Steps and peak in one go
Enter a starting number and instantly get the step count to reach 1 and the highest intermediate value — for example, 27 takes 111 steps and peaks at 9,232.
Integers only, starting from 1
The Collatz rule is defined for positive whole numbers. Enter a value of 1 or greater; decimals and negatives return no result.
What is the Collatz conjecture?
The 3n + 1 problem
The Collatz conjecture — also called the 3n + 1 problem — is one of the most famous unsolved problems in mathematics. Starting from any positive integer, you repeatedly apply two simple rules: if the number is even, halve it; if it is odd, multiply it by 3 and add 1. According to the conjecture, every starting number eventually reaches 1, no matter how long the journey takes. This calculator counts how many steps that journey requires and records the highest value visited along the way.
Enter a positive whole number to find its Collatz step count and the peak value its sequence reaches before descending to 1.
The rule has two branches depending on whether the current value is even or odd. Apply it repeatedly until the sequence reaches 1.
if n is even: next = n ÷ 2 — if n is odd: next = 3 × n + 1Take 27 as a worked example. It is odd, so the first step gives 3 × 27 + 1 = 82. That is even, so the next step gives 82 ÷ 2 = 41. The sequence keeps alternating and rising until it climbs all the way to 9,232 — more than 340 times the starting value — before tumbling back down in a long descent and finally hitting 1 after exactly 111 steps. The calculator counts each application of the rule as one step and records the largest number seen at any point.
The step count tells you how long the Collatz journey is for your chosen starting number. A count of 0 means you started at 1 — the sequence is already done. Small numbers can have surprisingly long journeys: 27 takes 111 steps even though it is less than 30. The peak value shows how high the sequence climbs before its final descent; for many numbers the peak is many times larger than the start.

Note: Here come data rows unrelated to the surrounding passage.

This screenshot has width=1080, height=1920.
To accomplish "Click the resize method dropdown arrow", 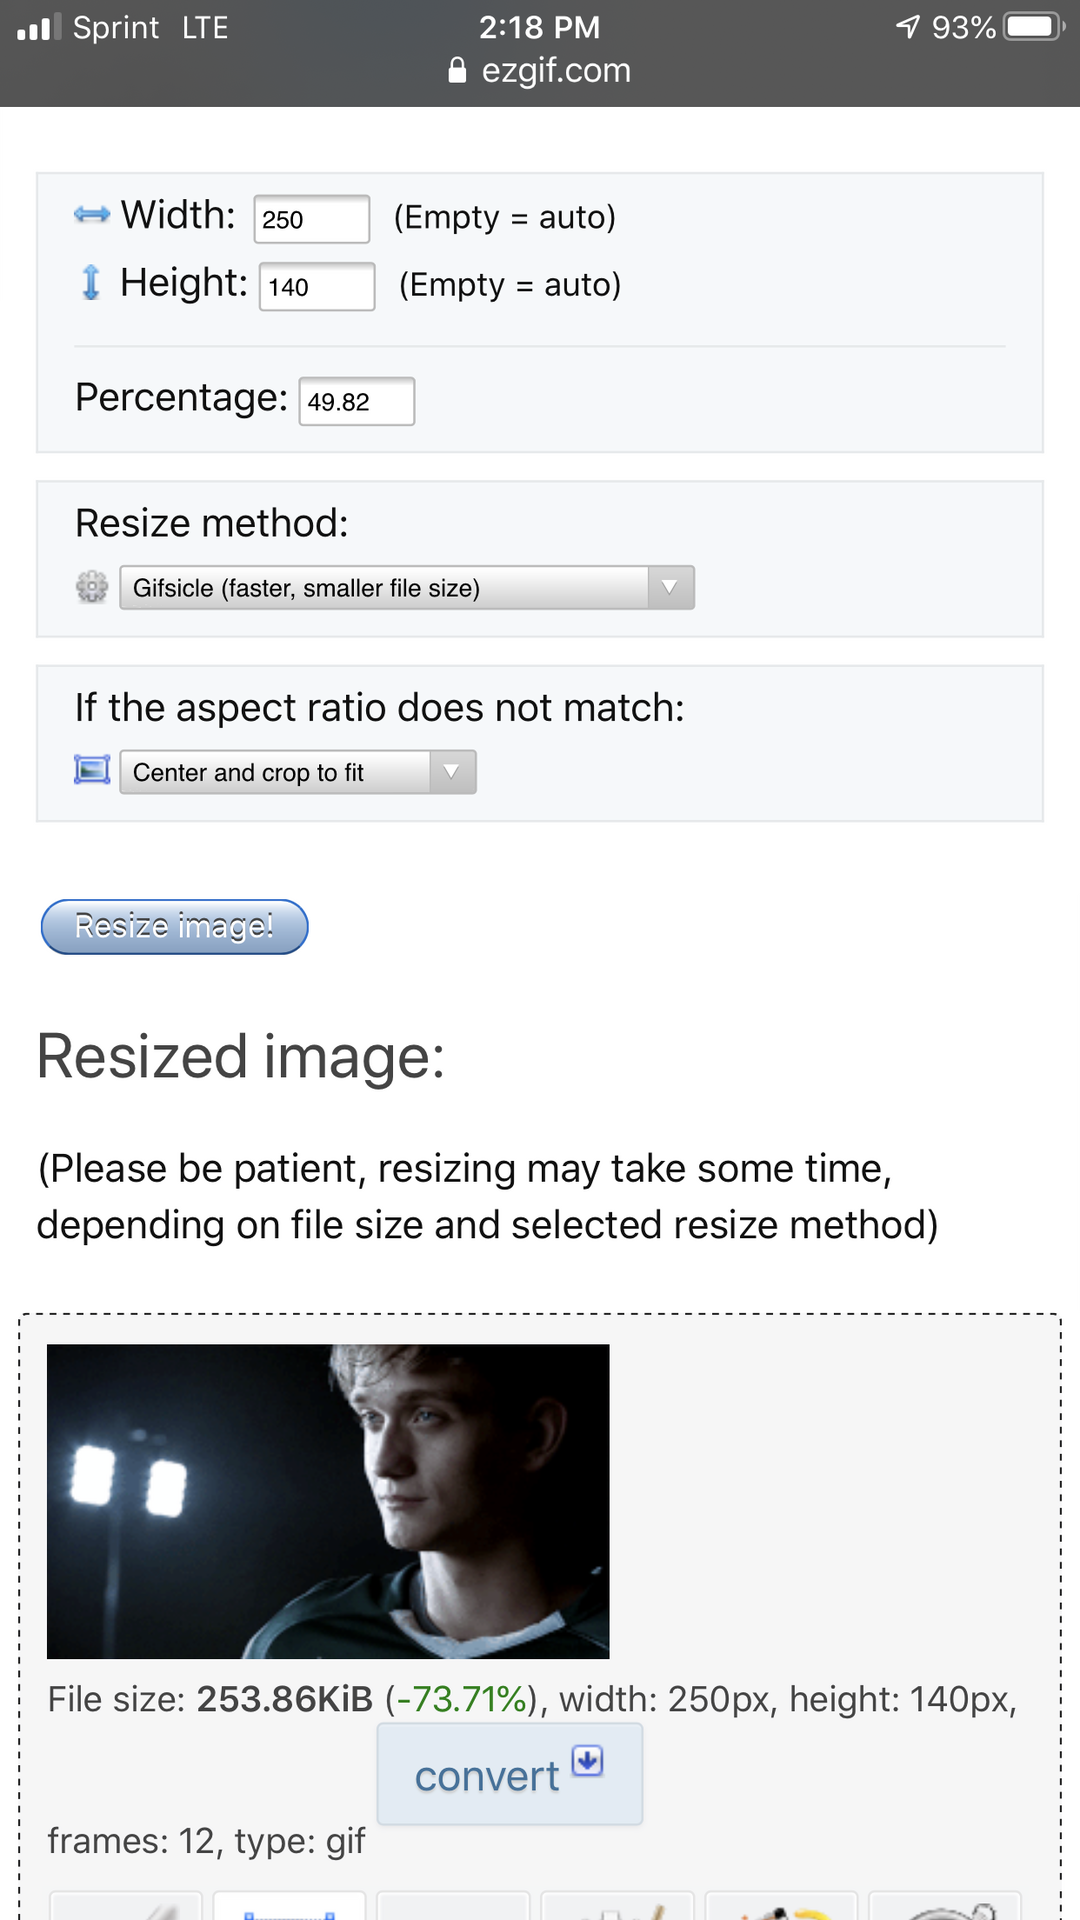I will (670, 588).
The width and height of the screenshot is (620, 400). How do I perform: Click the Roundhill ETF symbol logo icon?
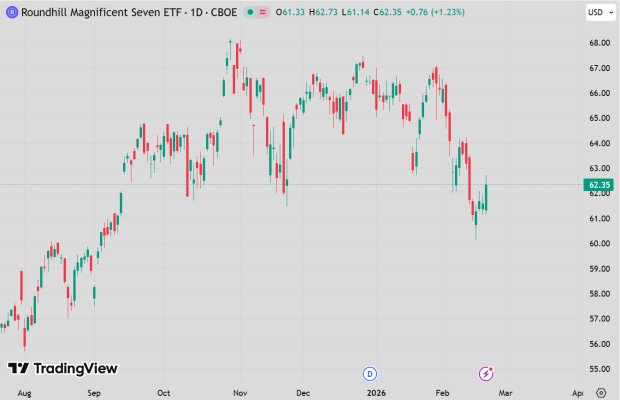click(x=11, y=12)
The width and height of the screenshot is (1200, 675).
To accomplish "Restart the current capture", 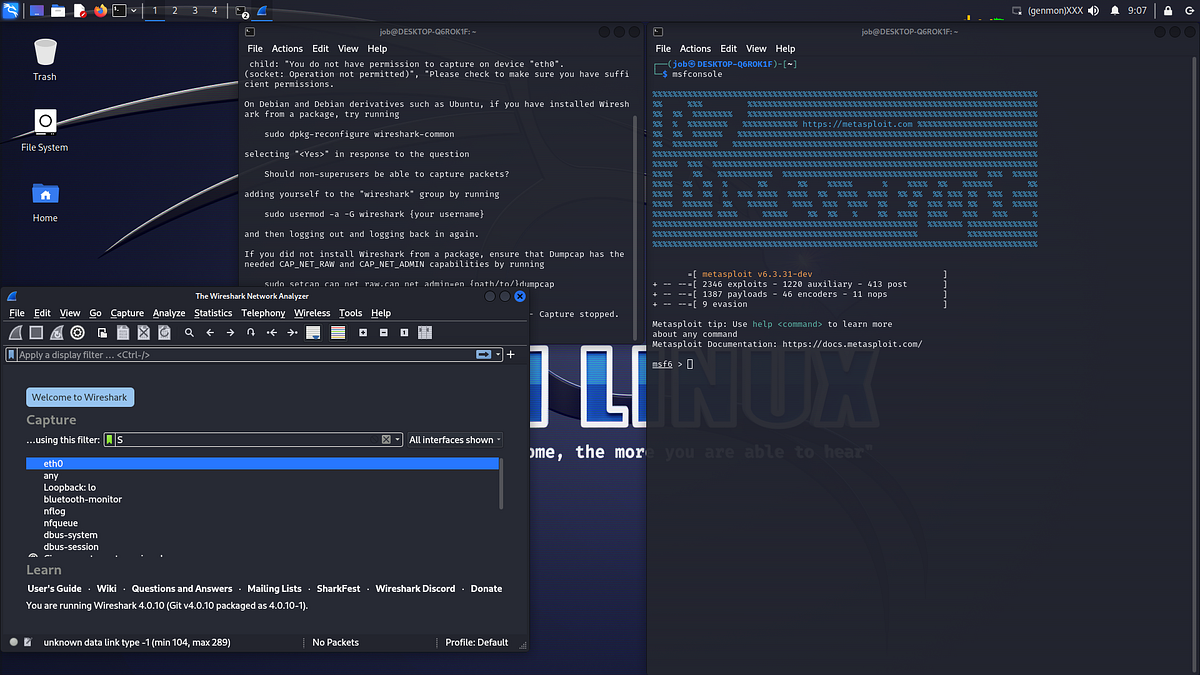I will [x=56, y=332].
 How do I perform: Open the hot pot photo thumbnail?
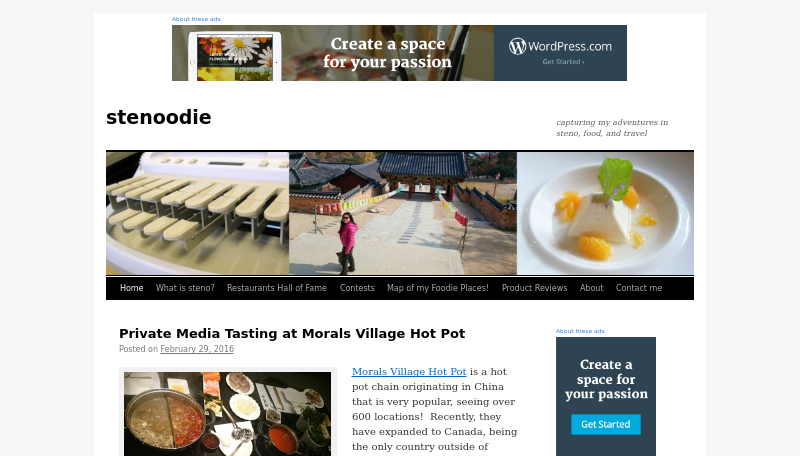point(228,414)

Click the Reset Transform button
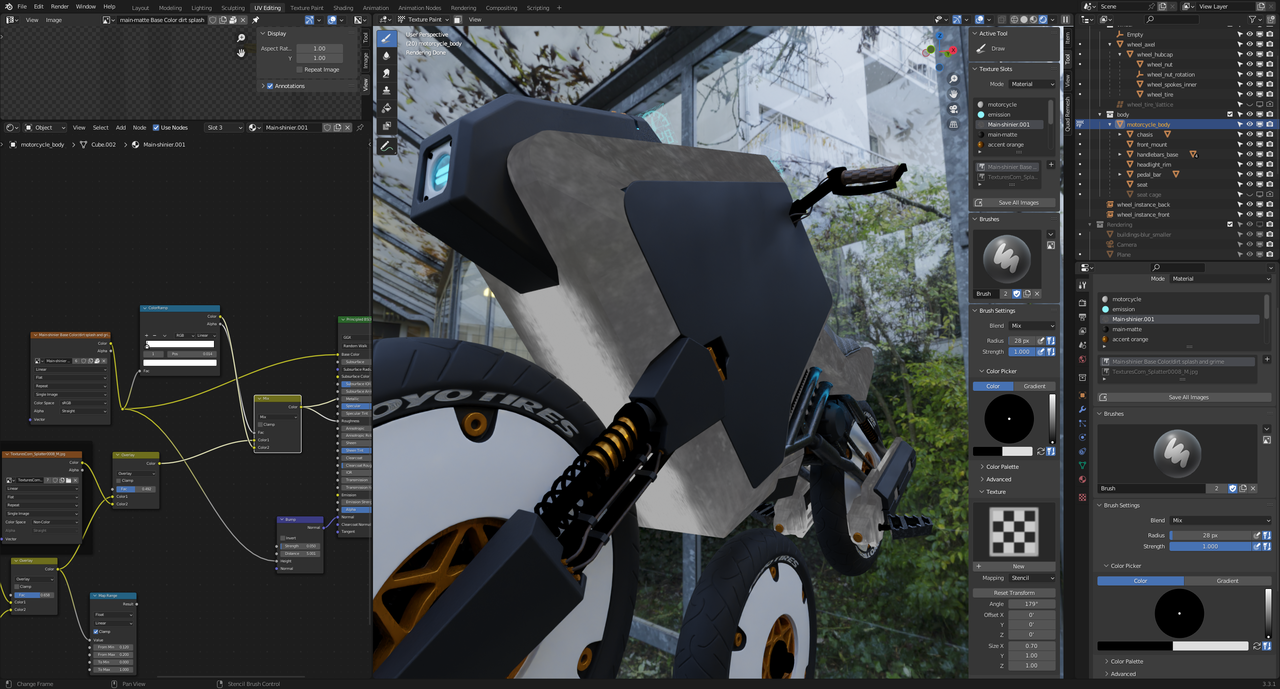(1014, 593)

These two figures together reveal the character of the sequence — a short flat path or a dramatic spike followed by a long slide. Numbers that are powers of 2 (2, 4, 8, 16, …) have especially short journeys because every step halves them directly to 1. Numbers just above a power of 2 tend to have longer paths.
The calculation is exact for every integer in the supported range, but there are a few things to keep in mind.
Conjecture, not theorem — and large intermediates
The Collatz conjecture is unproven in general: no one has yet shown mathematically that every positive integer eventually reaches 1. In practice, the conjecture has been verified by computer for all starting values up to at least 2^68 (roughly 295 quintillion), far beyond this calculator's input limit of one billion, so every accepted input is guaranteed to terminate. The calculator also caps iteration at 100,000 steps as a safety measure — a limit that is never reached for inputs in the supported range. Intermediate values can grow much larger than the starting number (27 peaks at 9,232), so very large starting values may produce peaks that exceed standard integer storage — the calculator handles this correctly within JavaScript's safe integer range.